▸ Instructions for the task
Please revise the entries below so that "gear icon" becomes "cog icon", with everything else unchanged. Leave the pictures out of your version.

▸ Data rows
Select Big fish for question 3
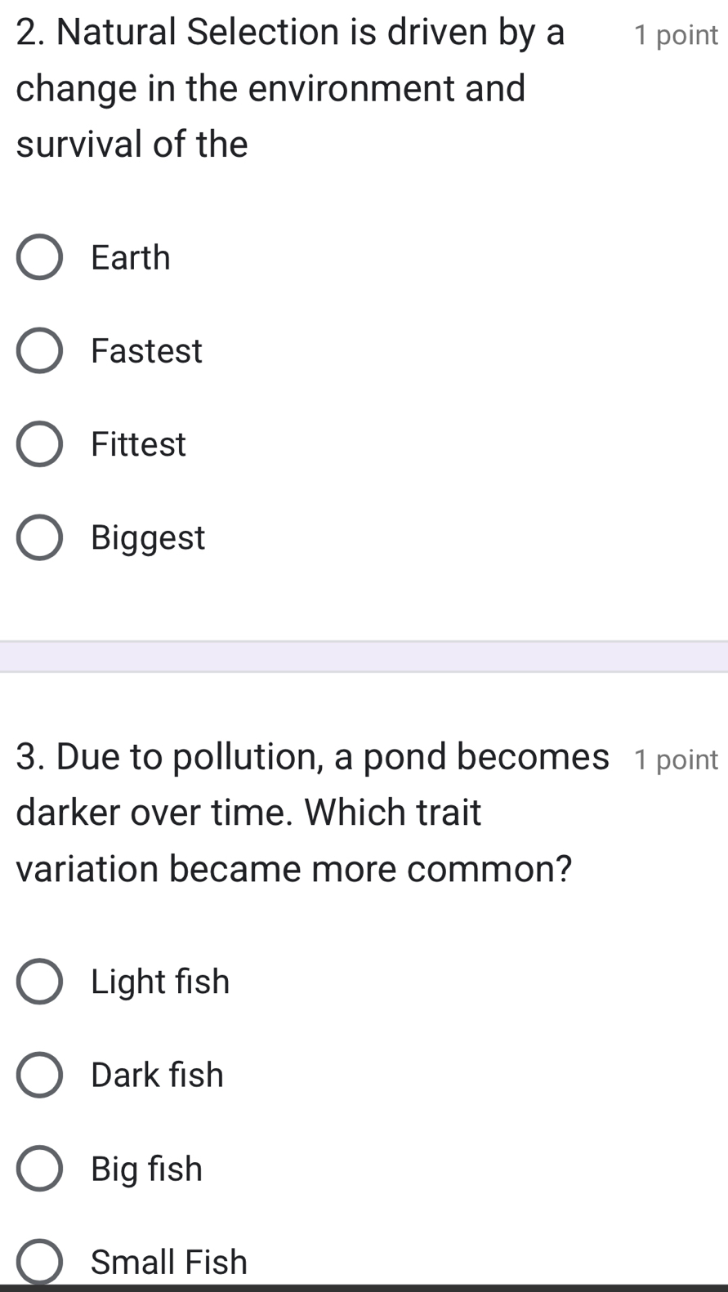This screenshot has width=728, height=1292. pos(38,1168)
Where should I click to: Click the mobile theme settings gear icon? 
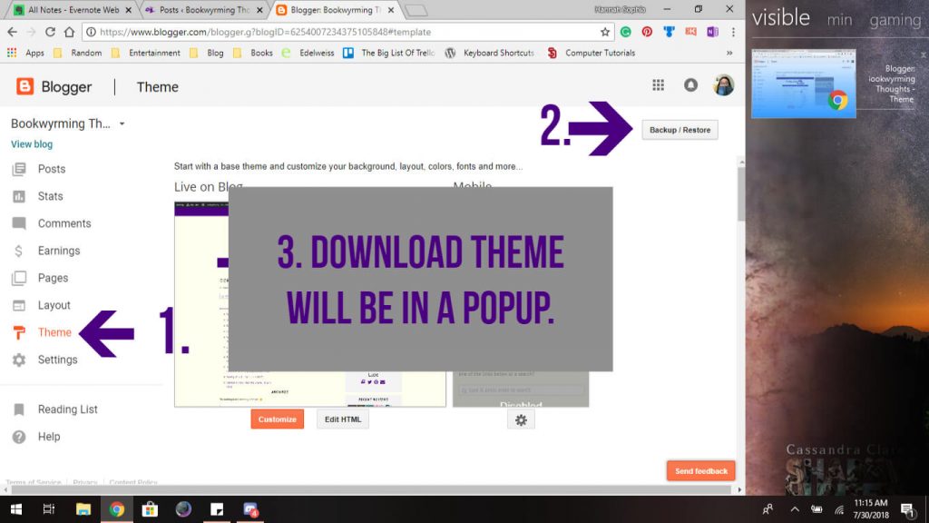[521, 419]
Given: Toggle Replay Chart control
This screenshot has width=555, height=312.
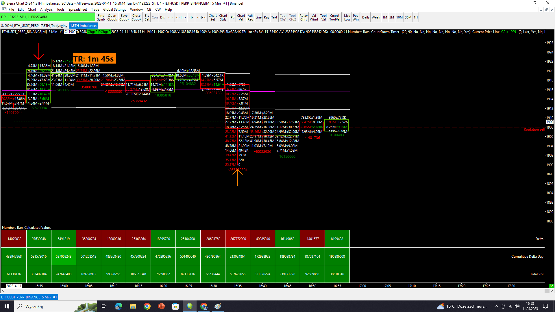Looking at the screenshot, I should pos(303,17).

▸ Answer for this exercise
Select Big fish for question 3
This screenshot has width=728, height=1292. pos(38,1168)
Where should I click to: Click the mobile theme settings cog icon? 
[521, 419]
Given: Toggle Replay Chart control
This screenshot has width=555, height=312.
Looking at the screenshot, I should pos(303,17).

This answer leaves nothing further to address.